Over at Business Insider, Joe Weisenthal says that the debate over spending is “a little bit of evidence showing how much the government shutdown has blown up in the GOP’s face.” Republicans now “are just fighting to keep in place current spending levels, which they would have had automatically had they agreed to a clean continuing resolution right off the bat and never shut down the government.”

Update, Oct. 12 at 4:30 p.m.: Looks like it’s up to Senate Majority Leader Harry Reid and Senate Minority Leader Mitch McConnell now. The two leaders launched a new series of talks to re-open the federal government and avoid a U.S. default. “The fact that the two leaders have taken over negotiations suggests an intensifying desire in both parties to end the fiscal impasse,” notes the Washington Post. But that doesn’t mean they’re close to an agreement. “We haven’t done anything yet” to bring the two sides closer together, Reid said.

Optimism earlier in the day that a plan led by Sen. Susan Collins of Maine could lead to an agreement were dashed when Democrats rejected the plan. Still, Collins said her plan could serve as a blueprint for a bipartisan deal. Reid said Democrats should not have to make concessions on Obamacare. They also rejected the length of the debt-limit increase saying it should last longer than January 31, notes USA Today. Most importantly though, Republicans want to keep automatic spending cuts known as the sequester in place. McConnell, however, was eager to defend the sequester, saying Republicans will not compromise on that unless there are equivalent cuts in entitlement programs. Still, the Senate leaders said they’re concerned about how the market could react Monday if there is no deal over the weekend, reports the Wall Street Journal.

For now, House Republicans acknowledged “they had temporarily been reduced to virtual bystander status,” points out the Associated Press. Some Republican lawmakers were quick to say they still want any agreement to contain Obamacare concessions. Still, some Democrats expressed hope the House GOP would eventually go along with a Senate plan, assuming one emerges, of course.

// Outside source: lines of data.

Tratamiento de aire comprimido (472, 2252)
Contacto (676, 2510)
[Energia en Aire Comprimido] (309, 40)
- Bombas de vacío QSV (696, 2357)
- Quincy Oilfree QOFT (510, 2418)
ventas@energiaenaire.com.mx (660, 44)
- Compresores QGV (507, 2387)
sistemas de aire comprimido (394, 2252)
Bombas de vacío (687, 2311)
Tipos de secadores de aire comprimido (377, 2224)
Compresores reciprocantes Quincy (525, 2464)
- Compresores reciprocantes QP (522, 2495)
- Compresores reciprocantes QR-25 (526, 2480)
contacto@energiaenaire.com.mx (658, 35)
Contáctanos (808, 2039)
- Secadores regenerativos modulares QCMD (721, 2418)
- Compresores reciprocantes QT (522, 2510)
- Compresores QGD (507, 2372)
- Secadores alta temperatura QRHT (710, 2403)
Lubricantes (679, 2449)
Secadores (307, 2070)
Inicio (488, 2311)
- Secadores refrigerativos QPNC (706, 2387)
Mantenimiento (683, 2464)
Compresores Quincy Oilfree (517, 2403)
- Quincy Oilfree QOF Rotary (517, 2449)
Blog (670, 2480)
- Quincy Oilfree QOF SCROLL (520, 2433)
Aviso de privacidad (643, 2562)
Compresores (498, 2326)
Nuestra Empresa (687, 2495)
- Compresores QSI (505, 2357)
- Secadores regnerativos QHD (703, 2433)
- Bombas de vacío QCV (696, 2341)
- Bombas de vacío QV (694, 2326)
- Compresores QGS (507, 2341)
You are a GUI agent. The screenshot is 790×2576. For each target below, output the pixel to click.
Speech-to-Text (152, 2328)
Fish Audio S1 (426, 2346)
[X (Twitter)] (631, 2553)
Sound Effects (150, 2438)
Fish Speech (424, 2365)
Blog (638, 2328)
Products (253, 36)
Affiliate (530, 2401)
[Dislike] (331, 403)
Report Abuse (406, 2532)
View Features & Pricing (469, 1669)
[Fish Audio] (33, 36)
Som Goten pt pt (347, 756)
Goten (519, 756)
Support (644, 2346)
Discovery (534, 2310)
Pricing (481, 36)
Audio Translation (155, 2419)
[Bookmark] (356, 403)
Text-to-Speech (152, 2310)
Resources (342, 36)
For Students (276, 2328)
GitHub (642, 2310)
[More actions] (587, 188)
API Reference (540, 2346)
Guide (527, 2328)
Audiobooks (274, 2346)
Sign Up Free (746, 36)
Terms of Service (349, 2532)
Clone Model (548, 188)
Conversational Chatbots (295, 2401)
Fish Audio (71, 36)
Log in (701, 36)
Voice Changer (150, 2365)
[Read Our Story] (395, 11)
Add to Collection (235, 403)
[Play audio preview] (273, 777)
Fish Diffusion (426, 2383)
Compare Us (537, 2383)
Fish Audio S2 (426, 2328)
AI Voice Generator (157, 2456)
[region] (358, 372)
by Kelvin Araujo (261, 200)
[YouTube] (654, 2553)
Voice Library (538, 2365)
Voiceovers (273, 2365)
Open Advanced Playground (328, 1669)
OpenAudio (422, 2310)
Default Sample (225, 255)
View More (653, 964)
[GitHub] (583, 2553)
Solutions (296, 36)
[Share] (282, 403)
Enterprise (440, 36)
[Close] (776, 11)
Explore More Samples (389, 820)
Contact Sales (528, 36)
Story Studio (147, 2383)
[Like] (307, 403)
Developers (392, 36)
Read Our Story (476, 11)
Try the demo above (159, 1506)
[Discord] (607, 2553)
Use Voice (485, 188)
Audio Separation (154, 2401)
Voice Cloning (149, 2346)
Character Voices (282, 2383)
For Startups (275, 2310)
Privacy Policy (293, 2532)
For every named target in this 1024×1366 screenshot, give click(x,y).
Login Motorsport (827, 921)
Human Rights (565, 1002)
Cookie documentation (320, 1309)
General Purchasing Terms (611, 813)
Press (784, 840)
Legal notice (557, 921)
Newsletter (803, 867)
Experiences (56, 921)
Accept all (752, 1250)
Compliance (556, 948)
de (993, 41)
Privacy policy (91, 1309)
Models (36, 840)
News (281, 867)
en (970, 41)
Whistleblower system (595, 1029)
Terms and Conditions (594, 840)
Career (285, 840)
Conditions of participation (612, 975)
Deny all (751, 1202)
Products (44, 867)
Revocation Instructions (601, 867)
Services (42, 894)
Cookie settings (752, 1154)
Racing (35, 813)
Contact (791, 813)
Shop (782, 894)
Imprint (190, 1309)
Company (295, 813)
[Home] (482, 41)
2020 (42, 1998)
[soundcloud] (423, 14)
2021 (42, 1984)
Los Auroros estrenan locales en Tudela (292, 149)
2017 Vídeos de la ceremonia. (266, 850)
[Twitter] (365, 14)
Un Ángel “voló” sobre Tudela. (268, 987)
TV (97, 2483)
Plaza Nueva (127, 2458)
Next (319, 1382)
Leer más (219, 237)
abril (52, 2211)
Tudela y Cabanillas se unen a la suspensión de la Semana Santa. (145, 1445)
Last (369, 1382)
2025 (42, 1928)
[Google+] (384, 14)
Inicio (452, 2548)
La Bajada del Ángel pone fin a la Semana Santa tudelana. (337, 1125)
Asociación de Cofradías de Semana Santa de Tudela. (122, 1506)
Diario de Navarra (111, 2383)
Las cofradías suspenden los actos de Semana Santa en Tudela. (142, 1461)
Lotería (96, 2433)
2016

Original post, Oct. 12 at 11:43 a.m.: House Speaker John Boehner did not mince words early Saturday morning, telling House Republicans at a closed-door meeting that he had been unable to reach a deal with President Obama to reopen the government and increase the debt ceiling. Boehner reportedly told lawmakers negotiations had ended without an agreement, according to the Hill. “There is no deal,” Boehner reportedly told Republican lawmakers, “no negotiations going on.”

Now, on the 12th day of the shutdown, all eyes turn to the Senate, where a plan is in the works that could open the government and raise the debt limit. Three Senate Republicans led by Sen. Susan Collins of Maine are spearheading the proposal that would delay the medical device tax for two years and create a provision to make sure only those eligible receive subsidies in the insurance exchanges, reports the Hill. To make up for the lost revenue, the proposal would change the way pensions are calculated, notes Politico. The deal would extend government funding for six months at the current leveland raise the debt ceiling until January 31, according to Reuters.

Lawmakers are working against the clock as the Treasury has warned the debt limit must be increased before Thursday to avoid the first-ever U.S. debt default. House Republicans, so far at least, aren’t too optimistic. “The deal that we understand they’re offering would be very problematic,” Rep. John Fleming said Saturday morning, according to the Post, adding that the House GOP is “more unified now than ever before.”

Although there seemed to be a light at the end of the tunnel on Friday that a deal might be reached this weekend, that now seems unlikely. When House members were told there would be no votes over the weekend, many decided to head to their home districts. “I was optimistic yesterday morning,” a lobbyist told Reuters on Saturday. “I’m a little less optimistic today and so are folks I’ve talked to” on Capitol Hill.